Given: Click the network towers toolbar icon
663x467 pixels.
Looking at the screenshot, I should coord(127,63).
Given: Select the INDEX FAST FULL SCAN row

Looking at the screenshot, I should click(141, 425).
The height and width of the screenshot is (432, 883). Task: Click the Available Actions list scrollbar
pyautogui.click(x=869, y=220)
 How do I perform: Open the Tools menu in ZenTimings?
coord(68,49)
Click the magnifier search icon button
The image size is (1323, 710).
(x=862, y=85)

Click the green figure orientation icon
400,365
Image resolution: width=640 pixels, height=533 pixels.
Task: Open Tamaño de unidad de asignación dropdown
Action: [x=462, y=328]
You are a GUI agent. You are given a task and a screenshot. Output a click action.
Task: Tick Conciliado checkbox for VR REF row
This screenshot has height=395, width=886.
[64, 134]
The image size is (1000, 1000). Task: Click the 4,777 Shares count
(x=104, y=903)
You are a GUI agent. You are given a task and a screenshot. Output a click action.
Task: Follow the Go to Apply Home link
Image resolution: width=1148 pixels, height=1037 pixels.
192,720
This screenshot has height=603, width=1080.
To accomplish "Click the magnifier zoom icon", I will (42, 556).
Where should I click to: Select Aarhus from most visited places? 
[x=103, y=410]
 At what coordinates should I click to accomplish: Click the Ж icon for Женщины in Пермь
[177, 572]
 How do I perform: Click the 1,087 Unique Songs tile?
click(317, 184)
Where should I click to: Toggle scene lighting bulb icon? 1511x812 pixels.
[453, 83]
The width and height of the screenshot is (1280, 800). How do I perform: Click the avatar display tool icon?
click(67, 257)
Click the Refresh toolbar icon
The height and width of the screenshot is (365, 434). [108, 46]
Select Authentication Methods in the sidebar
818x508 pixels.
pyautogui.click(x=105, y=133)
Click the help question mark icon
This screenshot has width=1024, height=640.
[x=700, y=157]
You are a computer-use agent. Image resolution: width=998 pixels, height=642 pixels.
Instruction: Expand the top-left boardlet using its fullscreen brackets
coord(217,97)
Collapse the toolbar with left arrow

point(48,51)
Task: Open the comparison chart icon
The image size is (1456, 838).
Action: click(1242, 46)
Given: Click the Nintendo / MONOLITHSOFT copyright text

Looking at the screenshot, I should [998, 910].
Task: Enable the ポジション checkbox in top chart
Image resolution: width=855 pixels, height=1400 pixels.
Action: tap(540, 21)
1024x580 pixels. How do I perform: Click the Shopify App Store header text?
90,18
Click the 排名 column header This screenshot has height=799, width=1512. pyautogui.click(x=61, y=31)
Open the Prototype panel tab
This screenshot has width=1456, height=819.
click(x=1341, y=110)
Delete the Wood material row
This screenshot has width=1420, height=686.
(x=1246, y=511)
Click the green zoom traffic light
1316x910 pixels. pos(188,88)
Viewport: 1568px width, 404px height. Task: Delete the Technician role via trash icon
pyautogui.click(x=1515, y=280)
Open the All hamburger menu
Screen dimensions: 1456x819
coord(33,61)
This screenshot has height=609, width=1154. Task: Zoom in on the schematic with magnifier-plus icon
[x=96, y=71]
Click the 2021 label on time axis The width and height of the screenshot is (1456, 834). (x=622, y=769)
------------
From the line holding "Task: Enable the ポジション checkbox in top chart" to the last line of the data above, copy every line exactly and include nothing more.

Task: Enable the ポジション checkbox in top chart
Image resolution: width=855 pixels, height=1400 pixels.
Action: tap(540, 21)
1024x580 pixels. How do I perform: Click the Shopify App Store header text?
90,18
Click the 排名 column header This screenshot has height=799, width=1512. pyautogui.click(x=61, y=31)
Open the Prototype panel tab
This screenshot has width=1456, height=819.
click(x=1341, y=110)
Delete the Wood material row
This screenshot has width=1420, height=686.
(x=1246, y=511)
Click the green zoom traffic light
1316x910 pixels. pos(188,88)
Viewport: 1568px width, 404px height. Task: Delete the Technician role via trash icon
pyautogui.click(x=1515, y=280)
Open the All hamburger menu
Screen dimensions: 1456x819
coord(33,61)
This screenshot has height=609, width=1154. Task: Zoom in on the schematic with magnifier-plus icon
[x=96, y=71]
Click the 2021 label on time axis The width and height of the screenshot is (1456, 834). (x=622, y=769)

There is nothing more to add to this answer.